King Lear von Chicago 

The Boss, USA 2011-12, Gus Van Sant

»Satan, your kingdom must come down!«, singt Robert Plant mit raunender Stimme, wie ein Orakel zur korrupten Politik im Rathaus von Chicago: »I’m gonna pray until they tear your kingdom down.« Wenn dann Kelsey Grammer mit einem Gesicht wie in Mount-Rushmore-Stein gemeißelt als Bürgermeister Tom Kane auftritt, dann zeigt sich der unerbittliche Powerpolitiker gleich in den ersten Szenen von seiner verletzlichsten Seite. Weder im Büro, noch in einer Praxis, sondern im neutralen Niemandsland eines verfallenen Betonrohbaus eröffnet seine Ärztin ihm, dass er unter der degenerativen Hirnkrankheit Lewy-Körperchen leidet, die ihn in den nächsten drei bis fünf Jahren zum hilflosen Bündel machen wird, das weder seine Gedanken noch seine Bewegungen kontrollieren kann.

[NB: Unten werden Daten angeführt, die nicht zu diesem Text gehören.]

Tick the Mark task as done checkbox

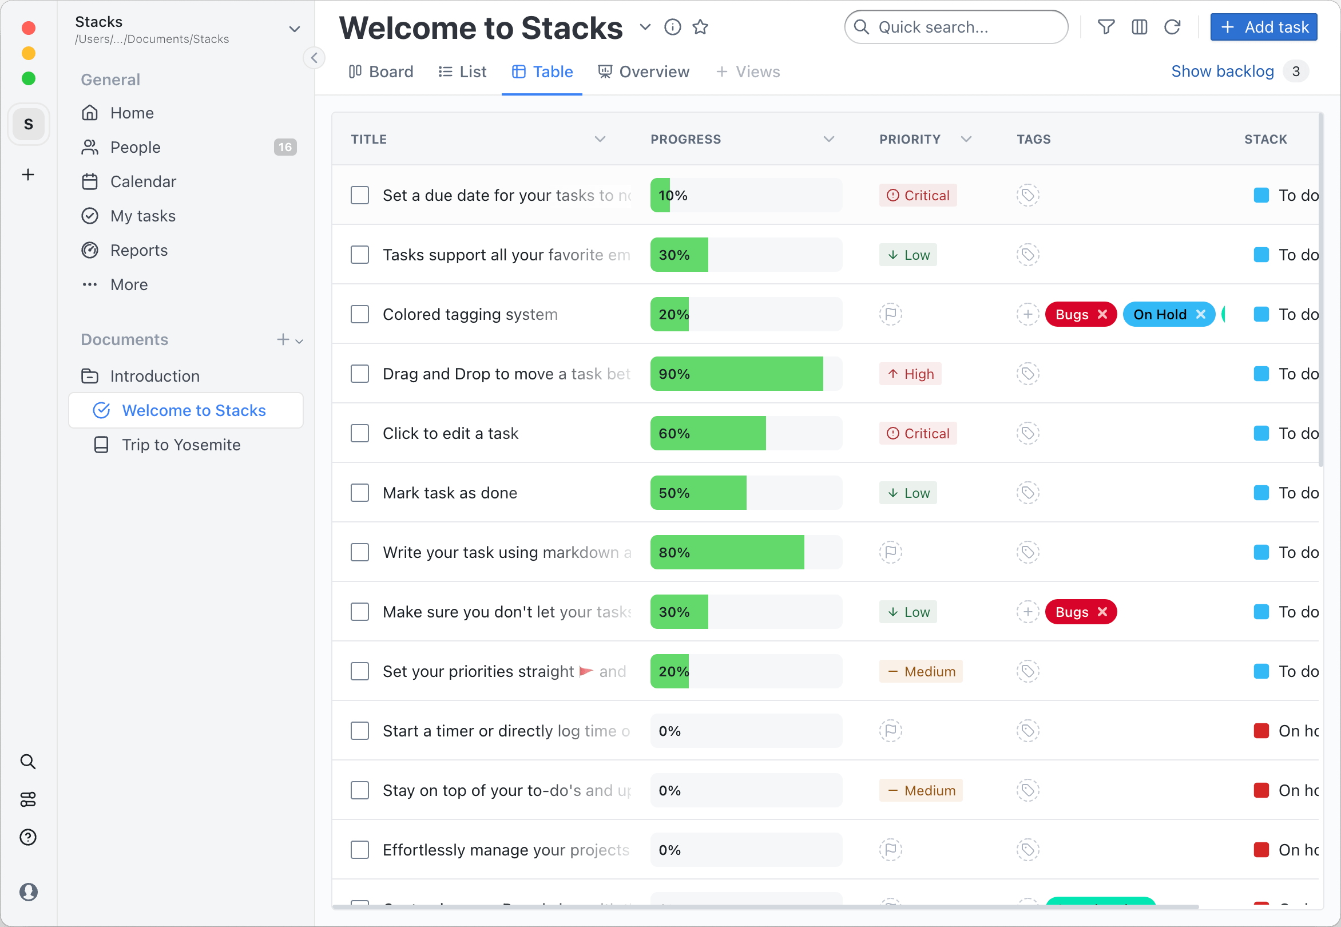(x=359, y=493)
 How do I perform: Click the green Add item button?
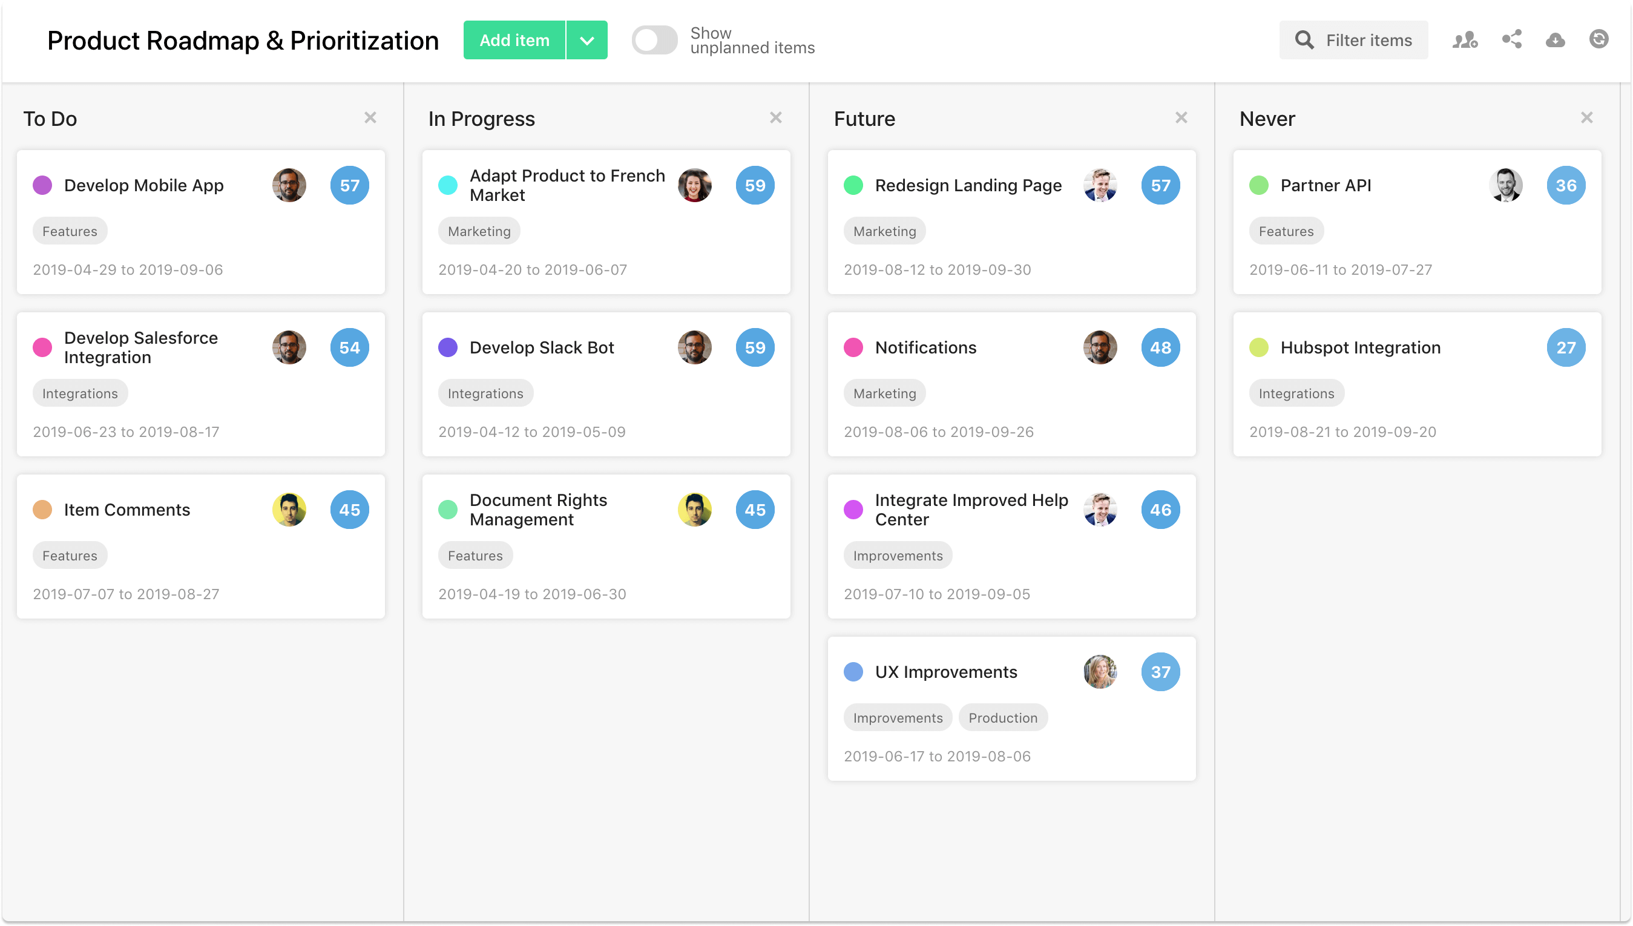(514, 39)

Eine harte Prognose, von der er nicht mal seiner Frau (Connie Nielsen) erzählt, um seine politische Karriere nicht zu gefährden. Da er weiß, wie schnell sich die Bluthunde von Presse und Politik auf einen stürzen können, bestellt er seine Medikamente nicht auf Rezept, sondern beim lokalen Drogendealer. Während er also als »Godfather« von Chicago die Strippen der Stadtpolitik zieht – wobei es vorkommt, dass unliebsame Zeugen verschwinden oder ein allzu geschwätziger Auftragnehmer als Abbitte seine Ohren in einer Kiste übergibt – versucht er akribisch, die Symptome seiner Krankheit zu überspielen.

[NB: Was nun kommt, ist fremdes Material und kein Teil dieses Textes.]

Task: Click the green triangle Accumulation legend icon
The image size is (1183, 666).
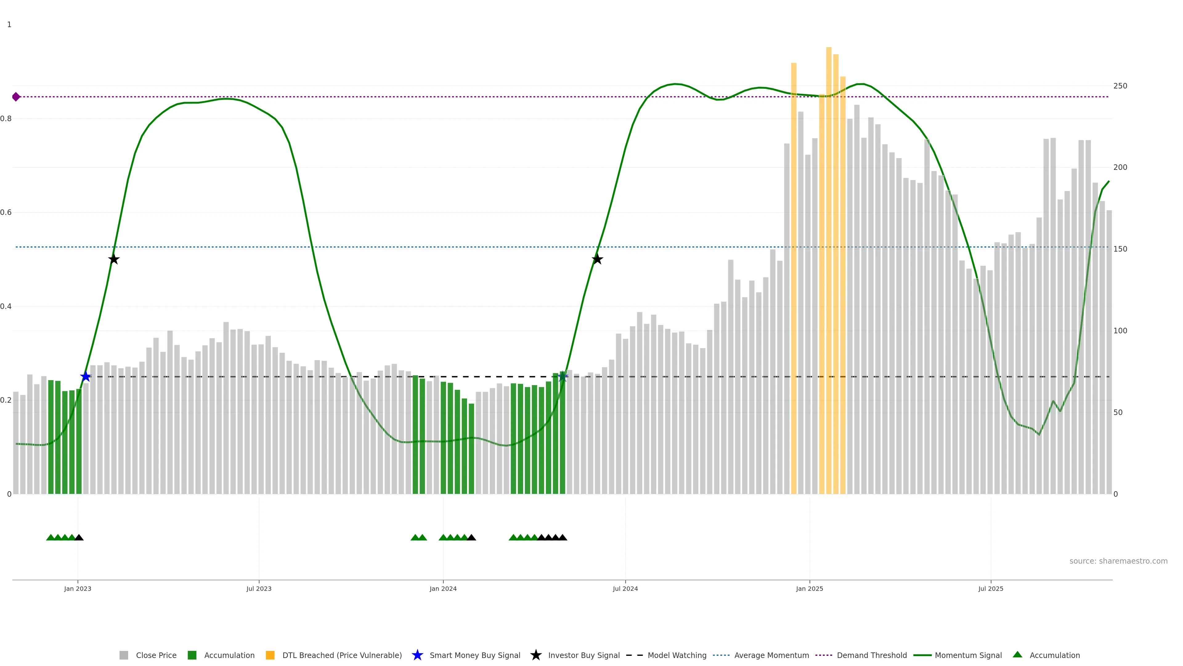Action: (1017, 655)
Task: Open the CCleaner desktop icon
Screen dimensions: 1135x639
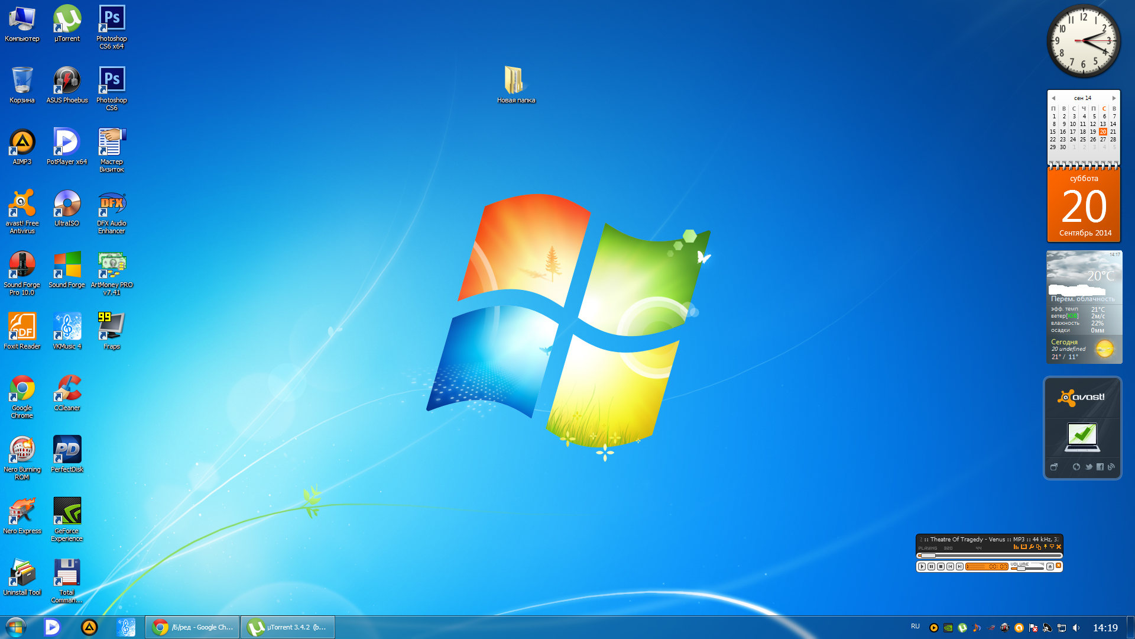Action: pyautogui.click(x=67, y=389)
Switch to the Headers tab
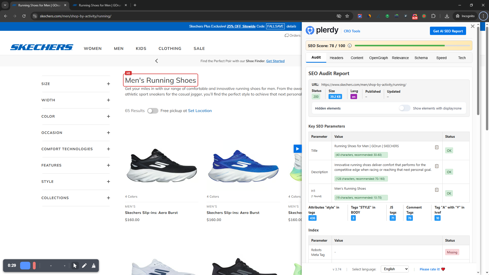 tap(336, 58)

Kelsey Grammer lässt diesen Mann, der ihm einen Golden Globe eingebracht hat, so grandios zwischen Stärke und Verletzlichkeit oszillieren, dass man nie ganz sicher sein kann, ob seine Unberechenbarkeit raffinierte Strategie ist oder beginnender Kontrollverlust, und ob die aufbrausende Aggressivität Teil der Krankheit ist oder Markenzeichen seiner Einschüchterungspolitik.

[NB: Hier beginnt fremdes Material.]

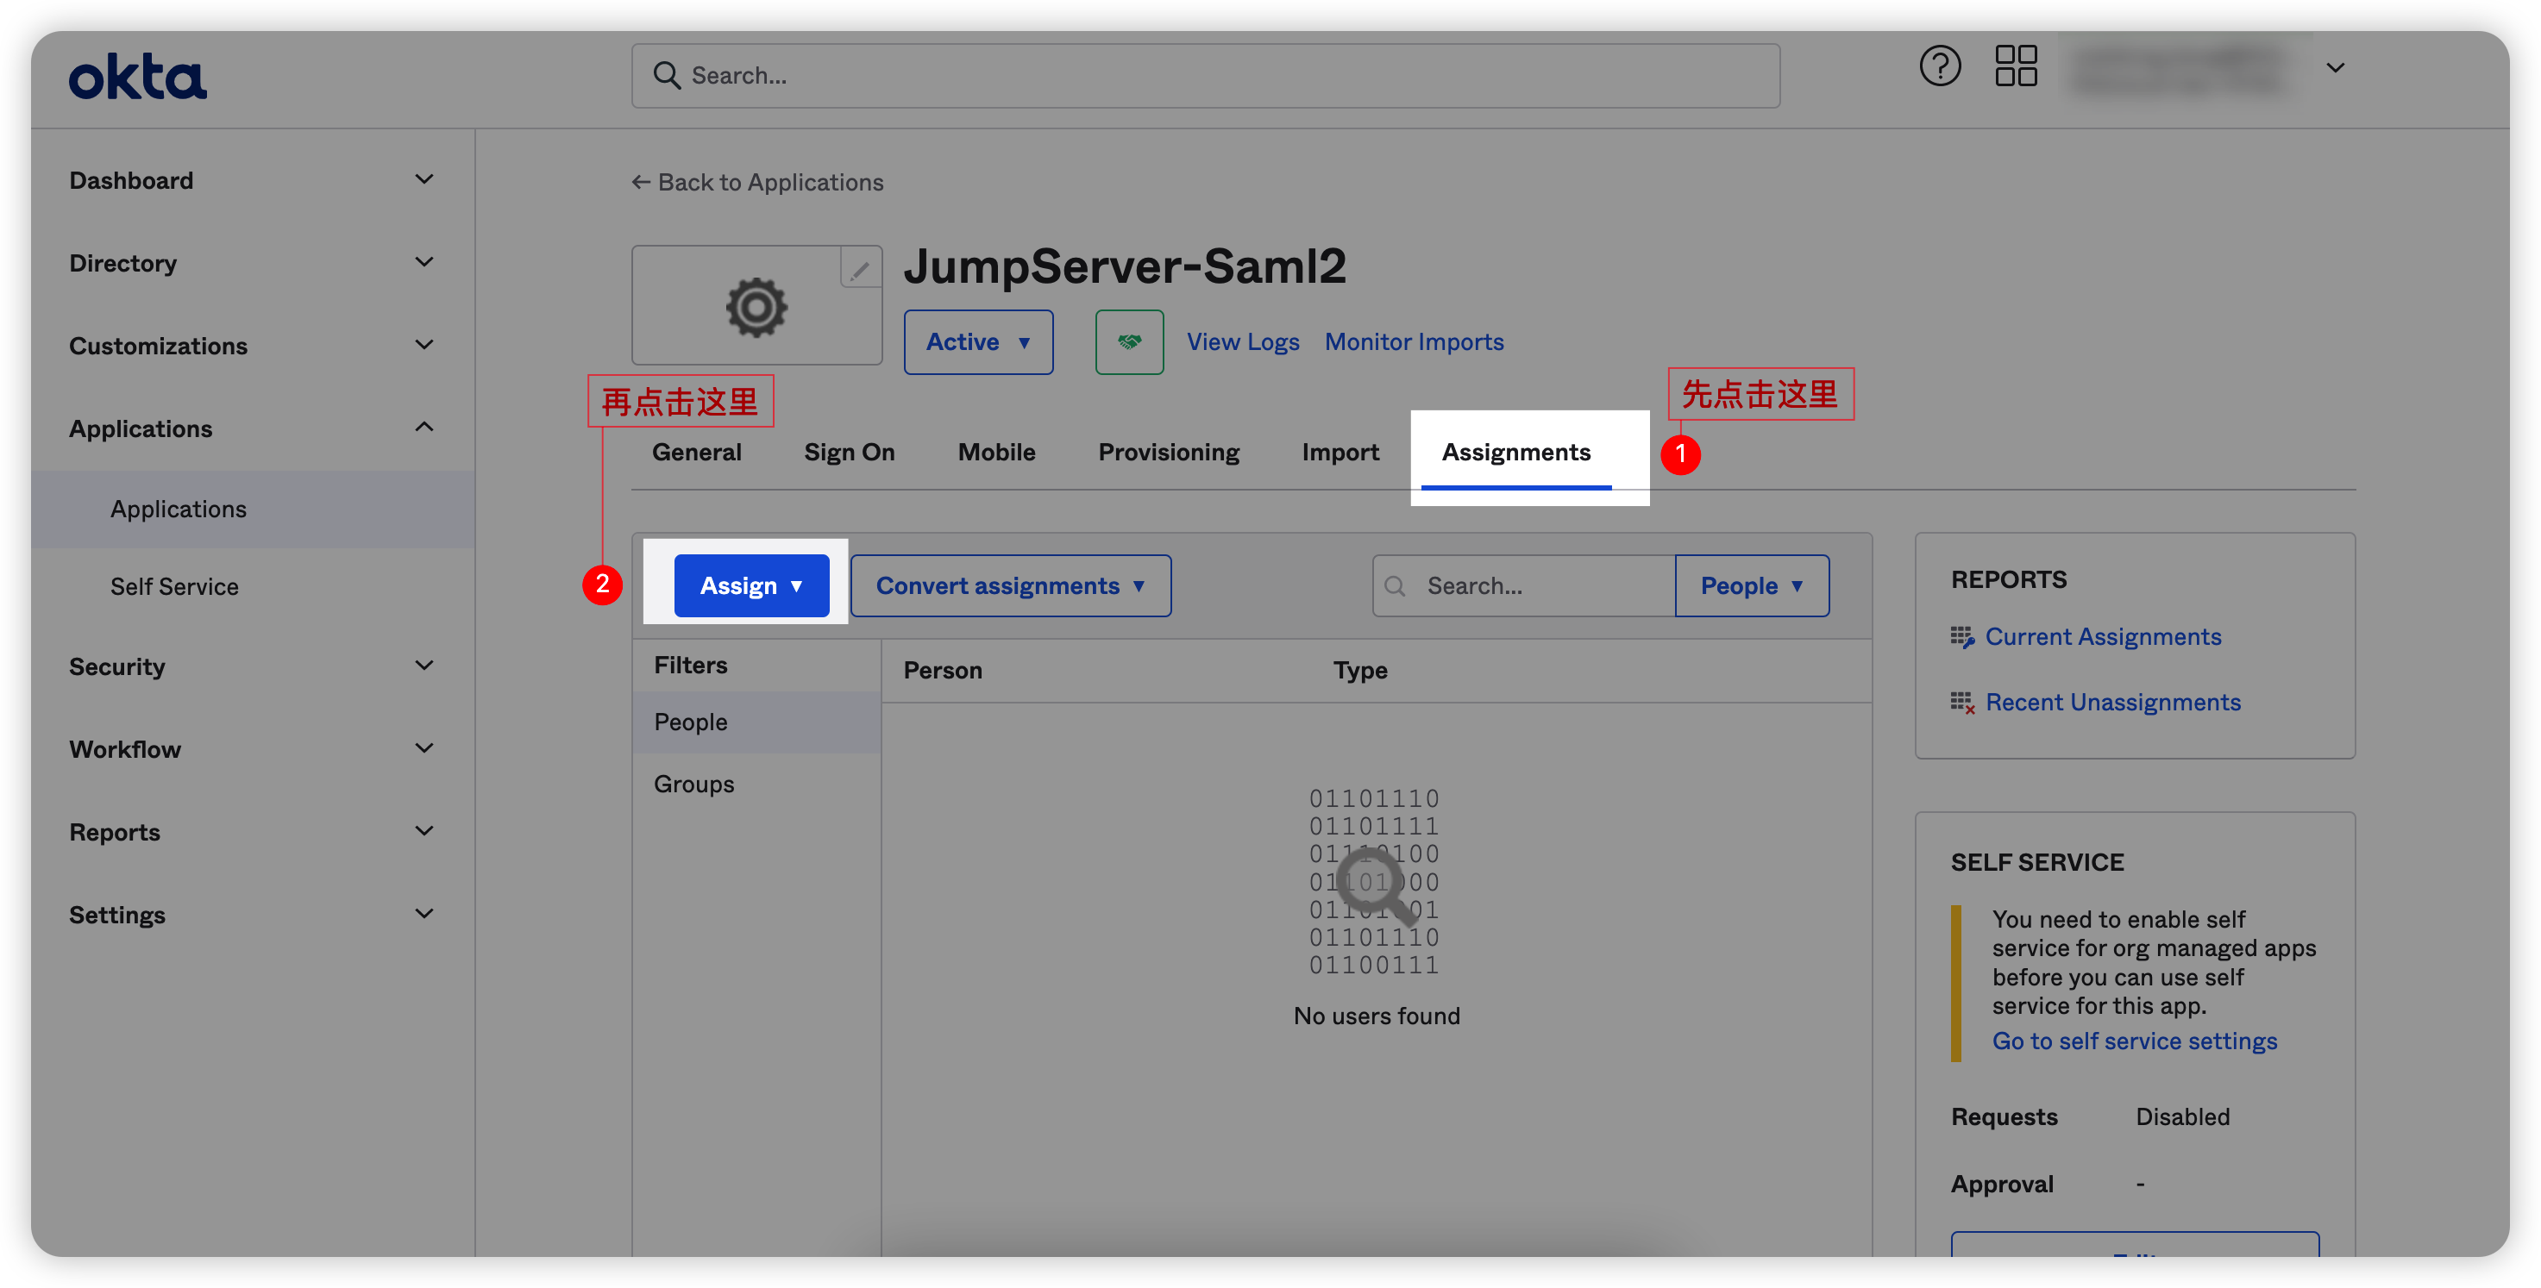Click the Current Assignments report icon
The image size is (2541, 1288).
click(x=1961, y=637)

Ausführender Produzent der Serie ist Gus Van Sant, der auch die erste Episode inszeniert hat und mit seinem ersten Ausflug ins Fernsehen ganz nah an den stadtpolitischen Verflechtungen im San Francisco von Harvey Milk liegt. Nach eigenen Aussagen war er fasziniert vom Geflecht der Beziehungen und Abhängigkeiten, das in der Politik und im organisierten Verbrechen ebenso wirkt wie im Filmgeschäft. Statt konkret politische Stellung zu beziehen, legt die Serie auf faszinierende Weise die Kräfte frei, die nicht nur in der fiktiven Machtpolitik wirken.